User Authentication Scheme offering User Anonymity and Untraceability based on Symmetric Key Cryptographic Algorithm

Abstract

Establishment and focus: As network technology has developed, provision of necessary services via network connections has become available at any time and place. Different forms of security threats in the new network environment, unlike the ones in the previous, has emerged and new security techniques is required to respond to the threats. In this thesis, to secure the user anonymity of users transmitting-receiving messages, unilateral hash function is applied to user information so that the information can maintain confidentiality of its login message during transmission. Attackers cannot identify any transmitter-receiver information from the messages with confidentiality maintained. Hence, untraceability is ensured. By using time stamps for session key generation, forward confidentiality is retained. If forward confidentiality is retained, attacks cannot speculate future session keys despite of their acquisitions of sessions keys used in prior.

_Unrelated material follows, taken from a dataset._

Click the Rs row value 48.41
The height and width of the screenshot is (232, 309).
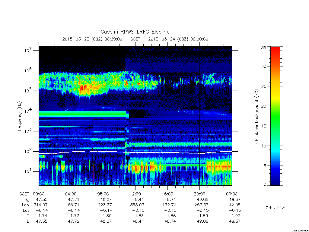click(138, 199)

System: In the user authentication scheme proposed in the thesis, first, users and servers can perform mutual authentication. If users create login messages using their registered information in server and send the messages to the server, the server compares the login message contents and registered user data to identify an authorized user. The server, authenticated a user who received a login message, uses the login message contents and user information stored for generation and transfer of a message including required information for user authentication. The users who received the messages from the server can identify whether the message receiver is an authorized server by referring to the message contents and self-generated data. Second, user anonymity and untraceability are provided. User information in a message needed for login and authentication is included as a figure with a unilateral hash function and the message is transmitted after being encrypted through symmetric-key cryptographic Algorithm. Accordingly, user anonymity is secured as attackers cannot identify any of user information through message tapping, thus untraceability of a message is maintained as the attackers cannot identify any of message transmitters and receivers. Third, users login into smartcards by using ID, password and biometrics. Attackers who captured a smartcard cannot obtain ID, password and biometrics, and cannot login into the smartcard without the data. Fourth, forward confidentiality is maintained. Attackers who acquired previous session keys cannot presume any future session keys to be generated. This thesis proposes a symmetric key cryptographic authentication scheme which is more efficient in arithmetic operations than a public key cryptosystem, and the technique involves mutual authentication, ensures anonymity and untraceability, and secures responses to impersonation attacks and forward confidentiality.